- **Hal yang Diminta**:
A. Sunting kutipan tentang Samarkand dari "Mengenal Kota Samarkand" sampai dengan "permanen atau temporer.". Tulis ulang bagian itu dan ganti "Tiongkok" dengan "Cina".
B. Sebutkan semua hal yang dulu terbayang ketika mendengar kata Samarkand menurut kutipan tentang Samarkand.

- **Kutipan Terpilih**:
Ketika kami turun dari bus yang mengantarkan dari hotel ke Registan Square, salju sedang turun di awal bulan Maret itu. Menjelang musim semi ternyata salju masih menyelimuti kota Samarkand, sebuah kota bersejarah di Uzbekistan, Asia Tengah.
Sejauh mata memandang hamparan putih menyelimuti pelataran luas di antara tiga bangunan megah nan menjulang. Ketiga bangunan tersebut mirip, bagian tengahnya seperti gerbang yang bagian atasnya berbentuk busur runcing. Bentuk yang umum kita lihat pada bangunan yang mencirikan arsitektur Islam di banyak wilayah mulai dari Timur Tengah hingga India.
Waktu itu kami serombongan berjumlah 12 peserta diarahkan masuk melalui loket yang arahnya ke sebelah kiri. Harus hati-hati melangkah di atas hamparan salju dan turun tangga karena terlihat licin. Beberapa petugas sibuk membersihkan salju di pelataran agar memudahkan pengunjung melangkah.
Rasanya seperti berjalan di atas bunga es yang ada di lemari es.
Kres…kres…terdengar setiap kaki melangkah.
Mengenal Kota Samarkand
Dulu kalau mendengar kata Samarkand, yang terbayang adalah kisah 1001 malam, pusatnya rempah dan aneka karpet.
Samarkand adalah kota bersejarah yang terletak di Uzbekistan, di jantung Lembah Fergana. Kota ini telah menjadi pusat peradaban selama berabad-abad, memainkan peran penting dalam Jalur Sutra.
Saya mendapatkan paparan dari Agustinus Wibowo, seorang travel writer yang banyak menuliskan negara-negara di Asia Tengah ini. Bahwa Jalur Sutra, jangan dibayangkan sebagai jalur atau jalan fisik yang jelas ibarat jalan tol, tempat dilaluinya pedagang sutra.
Jadi sebetulnya tidak ada jalan, sungguh-sungguh yang namanya Jalan Sutra tersebut.
Sistem berdagang berabad yang lalu adalah dengan cara barter dan estafet, yang membawa sutra dari negeri Tiongkok hingga ke Eropa. Mereka berdagang atau bertukar komoditi di pasar-pasar yang digelar permanen atau temporer.
Pasar temporer umumnya digelar di pelataran atau sekitar bangunan publik atau tempat berkumpulnya lainnya.
Kota Samarkand melalui berbagai dinasti, silih berganti mengambil alih kekuasaan, baik melalui jalan damai maupun perang.

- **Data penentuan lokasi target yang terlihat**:
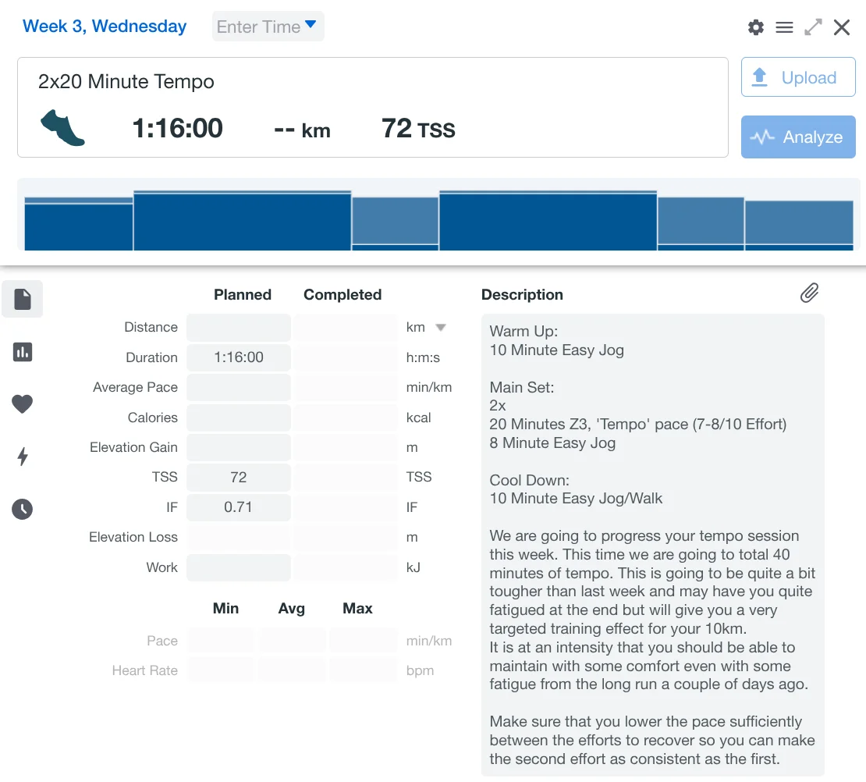
Task: Open the hamburger menu icon
Action: [784, 27]
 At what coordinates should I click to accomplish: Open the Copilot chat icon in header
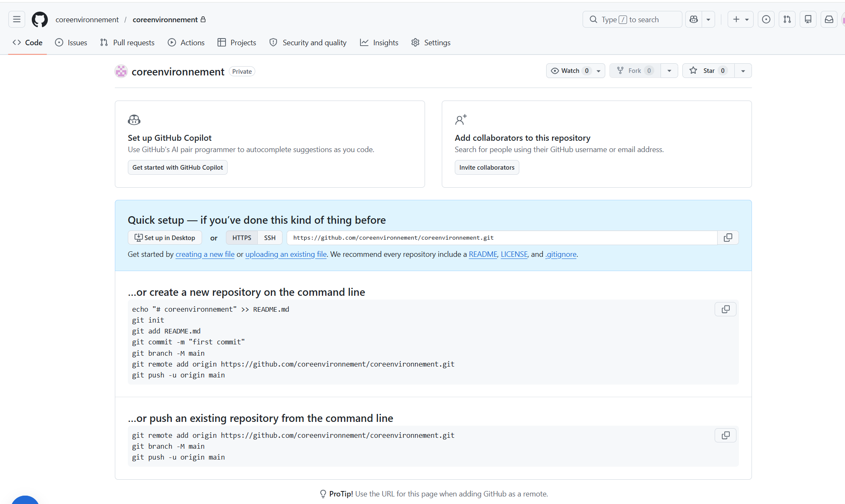[694, 19]
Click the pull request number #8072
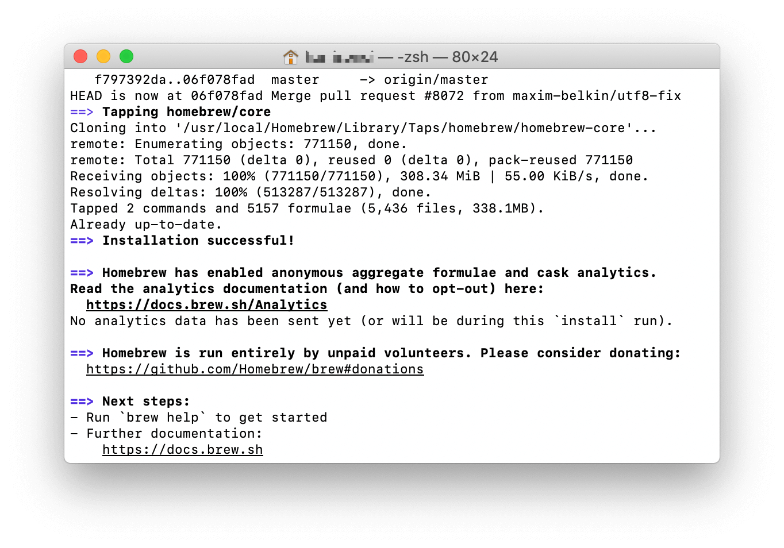The width and height of the screenshot is (784, 548). point(444,96)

- **Jawaban Tugas**:
A.
Mengenal Kota Samarkand
Dulu kalau mendengar kata Samarkand, yang terbayang adalah kisah 1001 malam, pusatnya rempah dan aneka karpet.
Samarkand adalah kota bersejarah yang terletak di Uzbekistan, di jantung Lembah Fergana. Kota ini telah menjadi pusat peradaban selama berabad-abad, memainkan peran penting dalam Jalur Sutra.
Saya mendapatkan paparan dari Agustinus Wibowo, seorang travel writer yang banyak menuliskan negara-negara di Asia Tengah ini. Bahwa Jalur Sutra, jangan dibayangkan sebagai jalur atau jalan fisik yang jelas ibarat jalan tol, tempat dilaluinya pedagang sutra.
Jadi sebetulnya tidak ada jalan, sungguh-sungguh yang namanya Jalan Sutra tersebut.
Sistem berdagang berabad yang lalu adalah dengan cara barter dan estafet, yang membawa sutra dari negeri Cina hingga ke Eropa. Mereka berdagang atau bertukar komoditi di pasar-pasar yang digelar permanen atau temporer.

B. kisah 1001 malam, pusatnya rempah, aneka karpet